------ Extrait

La société K par K a régulièrement relevé appel du jugement le 27 mai 2021.

Aux termes de ses dernières conclusions d'appelante notifiées par voie électronique le 4 avril 2023 auxquelles la cour renvoie pour plus ample exposé des prétentions et moyens conformément à l'article 455 du code de procédure civile, la société K par K prie la cour de :

- infirmer le jugement en ce qu'il a prononcé la résiliation du contrat de travail avec les effets d'un licenciement sans cause réelle et sérieuse et des chefs de condamnations prononcées à son encontre, subsidiairement, limiter à un mois le remboursement des indemnités de chômage à Pôle emploi,

- confirmer le jugement en ce qu'il a débouté M. [C] de ses autres demandes,

- rejeter l'ensemble des demandes de M. [C],

- condamner M. [C] à lui verser la somme de 2 000 euros au titre des frais irrépétibles exposés en première instance et 2 000 euros au titre des frais exposés en appel,

- condamner M. [C] aux entiers dépens.

------------

> _Objectif A_:
D'après l'extrait, à quelle date la société K par K a-t-elle relevé appel du jugement ?
> _Objectif B_:
Restituez à l'identique la partie de l'extrait qui s'ouvre sur les mots contenant "- confirmer le" et se termine par "aux entiers dépens.".

------ Données enregistrées

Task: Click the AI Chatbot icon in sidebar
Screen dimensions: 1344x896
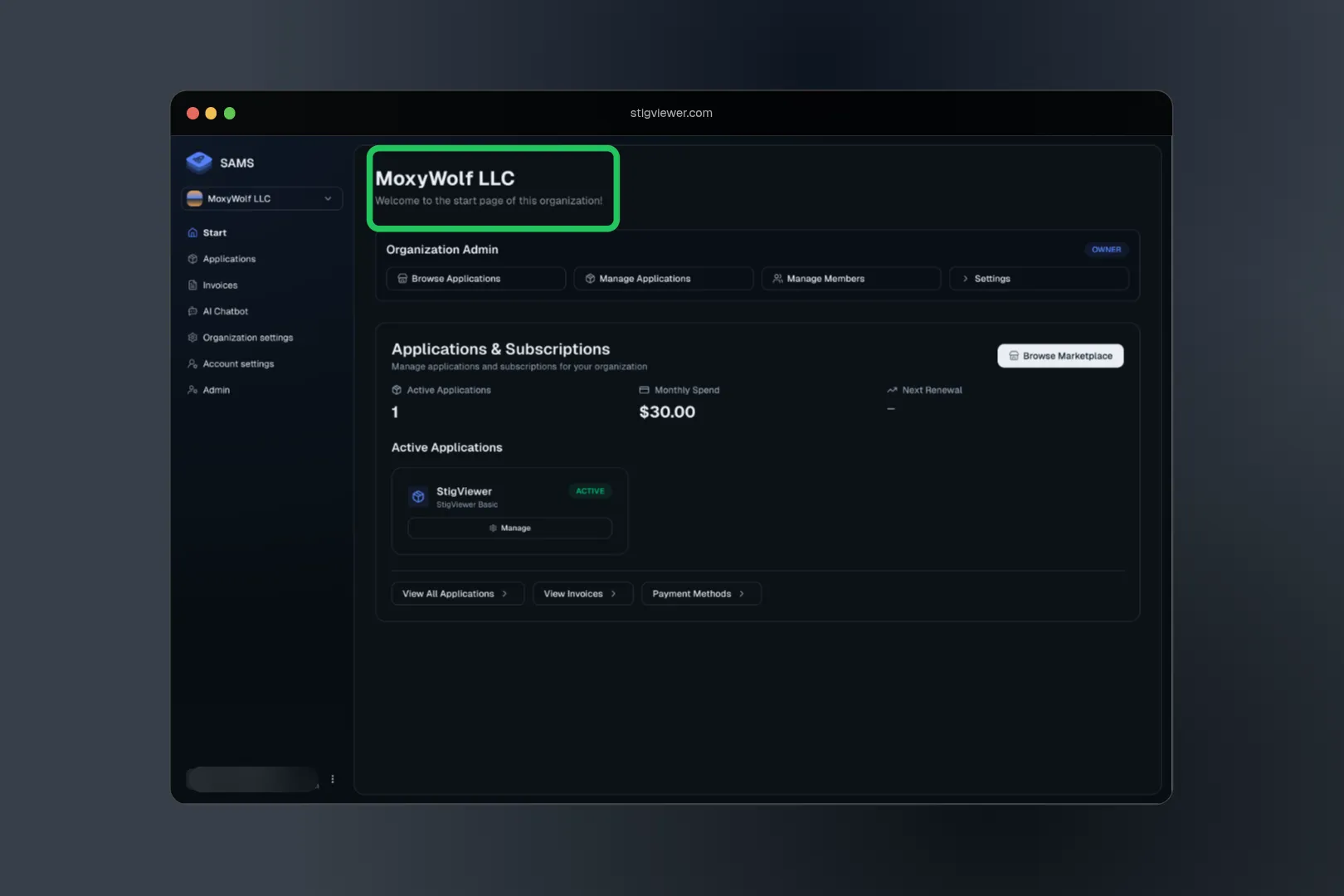Action: (x=192, y=311)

------------

> _Réponse complète A_:
Le 27 mai 2021.

> _Réponse complète B_:
- confirmer le jugement en ce qu'il a débouté M. [C] de ses autres demandes,

- rejeter l'ensemble des demandes de M. [C],

- condamner M. [C] à lui verser la somme de 2 000 euros au titre des frais irrépétibles exposés en première instance et 2 000 euros au titre des frais exposés en appel,

- condamner M. [C] aux entiers dépens.